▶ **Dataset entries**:
####################

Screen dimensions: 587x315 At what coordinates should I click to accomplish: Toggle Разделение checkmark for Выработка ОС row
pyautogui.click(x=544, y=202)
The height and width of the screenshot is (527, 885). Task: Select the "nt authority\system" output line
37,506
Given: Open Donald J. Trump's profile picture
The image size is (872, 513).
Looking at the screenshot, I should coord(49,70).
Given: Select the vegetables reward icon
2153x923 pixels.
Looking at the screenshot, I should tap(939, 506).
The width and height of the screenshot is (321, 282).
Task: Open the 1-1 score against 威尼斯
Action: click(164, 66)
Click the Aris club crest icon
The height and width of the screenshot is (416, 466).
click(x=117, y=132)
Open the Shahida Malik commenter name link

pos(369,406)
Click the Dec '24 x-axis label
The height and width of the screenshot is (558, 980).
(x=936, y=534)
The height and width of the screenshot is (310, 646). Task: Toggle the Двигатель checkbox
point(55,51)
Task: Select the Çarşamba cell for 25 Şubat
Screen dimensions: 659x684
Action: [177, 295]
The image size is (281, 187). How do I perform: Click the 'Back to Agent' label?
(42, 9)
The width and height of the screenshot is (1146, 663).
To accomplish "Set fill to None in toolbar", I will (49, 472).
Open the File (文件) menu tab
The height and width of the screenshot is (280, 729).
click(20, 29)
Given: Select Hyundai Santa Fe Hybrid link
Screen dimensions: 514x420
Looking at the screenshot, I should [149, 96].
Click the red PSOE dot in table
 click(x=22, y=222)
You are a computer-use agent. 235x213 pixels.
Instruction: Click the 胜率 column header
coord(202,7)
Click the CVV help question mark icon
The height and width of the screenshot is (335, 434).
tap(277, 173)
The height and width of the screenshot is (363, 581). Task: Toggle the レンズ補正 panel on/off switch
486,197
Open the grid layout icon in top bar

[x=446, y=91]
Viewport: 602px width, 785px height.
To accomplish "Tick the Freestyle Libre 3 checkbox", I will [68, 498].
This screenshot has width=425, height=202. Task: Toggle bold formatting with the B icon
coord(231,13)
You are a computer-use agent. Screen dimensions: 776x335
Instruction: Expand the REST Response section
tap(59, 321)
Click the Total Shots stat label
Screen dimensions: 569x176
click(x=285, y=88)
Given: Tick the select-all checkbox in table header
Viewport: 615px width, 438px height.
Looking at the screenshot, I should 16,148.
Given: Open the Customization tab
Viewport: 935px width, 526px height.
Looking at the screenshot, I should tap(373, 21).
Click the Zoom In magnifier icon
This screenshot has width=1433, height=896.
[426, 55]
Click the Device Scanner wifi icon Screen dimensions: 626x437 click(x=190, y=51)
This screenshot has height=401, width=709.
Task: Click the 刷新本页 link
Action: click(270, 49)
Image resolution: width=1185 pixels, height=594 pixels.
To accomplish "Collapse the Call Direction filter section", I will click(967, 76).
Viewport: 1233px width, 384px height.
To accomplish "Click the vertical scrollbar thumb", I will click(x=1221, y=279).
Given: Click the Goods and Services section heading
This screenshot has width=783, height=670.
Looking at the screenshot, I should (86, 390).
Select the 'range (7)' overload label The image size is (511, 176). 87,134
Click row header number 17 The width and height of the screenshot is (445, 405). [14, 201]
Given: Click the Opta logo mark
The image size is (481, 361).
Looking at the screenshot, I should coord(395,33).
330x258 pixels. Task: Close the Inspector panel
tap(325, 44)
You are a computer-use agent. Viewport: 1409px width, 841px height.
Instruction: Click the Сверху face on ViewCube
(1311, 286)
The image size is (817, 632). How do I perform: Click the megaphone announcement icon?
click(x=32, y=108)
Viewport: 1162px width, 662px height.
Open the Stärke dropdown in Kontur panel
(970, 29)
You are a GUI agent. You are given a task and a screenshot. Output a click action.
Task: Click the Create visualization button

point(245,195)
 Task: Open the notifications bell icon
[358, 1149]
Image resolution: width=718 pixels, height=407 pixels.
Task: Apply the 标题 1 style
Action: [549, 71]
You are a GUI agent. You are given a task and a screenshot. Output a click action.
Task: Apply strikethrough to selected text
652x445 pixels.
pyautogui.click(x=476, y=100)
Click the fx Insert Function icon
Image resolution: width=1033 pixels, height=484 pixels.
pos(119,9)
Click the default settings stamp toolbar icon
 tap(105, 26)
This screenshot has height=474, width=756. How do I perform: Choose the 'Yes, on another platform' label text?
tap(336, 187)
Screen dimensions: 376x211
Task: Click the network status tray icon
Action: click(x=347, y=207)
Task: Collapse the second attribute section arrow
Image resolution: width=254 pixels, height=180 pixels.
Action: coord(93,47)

####################

▶ **Work to complete**: From the records above, retype only the lines starting at the line that contains "Viewport: 615px width, 438px height." and ending at the line that contains "Given: Click the Opta logo mark", both included.

▶ **Task result**:
Viewport: 615px width, 438px height.
Looking at the screenshot, I should 16,148.
Given: Open the Customization tab
Viewport: 935px width, 526px height.
Looking at the screenshot, I should tap(373, 21).
Click the Zoom In magnifier icon
This screenshot has width=1433, height=896.
[426, 55]
Click the Device Scanner wifi icon Screen dimensions: 626x437 click(x=190, y=51)
This screenshot has height=401, width=709.
Task: Click the 刷新本页 link
Action: click(270, 49)
Image resolution: width=1185 pixels, height=594 pixels.
To accomplish "Collapse the Call Direction filter section", I will click(967, 76).
Viewport: 1233px width, 384px height.
To accomplish "Click the vertical scrollbar thumb", I will click(x=1221, y=279).
Given: Click the Goods and Services section heading
This screenshot has width=783, height=670.
Looking at the screenshot, I should (86, 390).
Select the 'range (7)' overload label The image size is (511, 176). 87,134
Click row header number 17 The width and height of the screenshot is (445, 405). [14, 201]
Given: Click the Opta logo mark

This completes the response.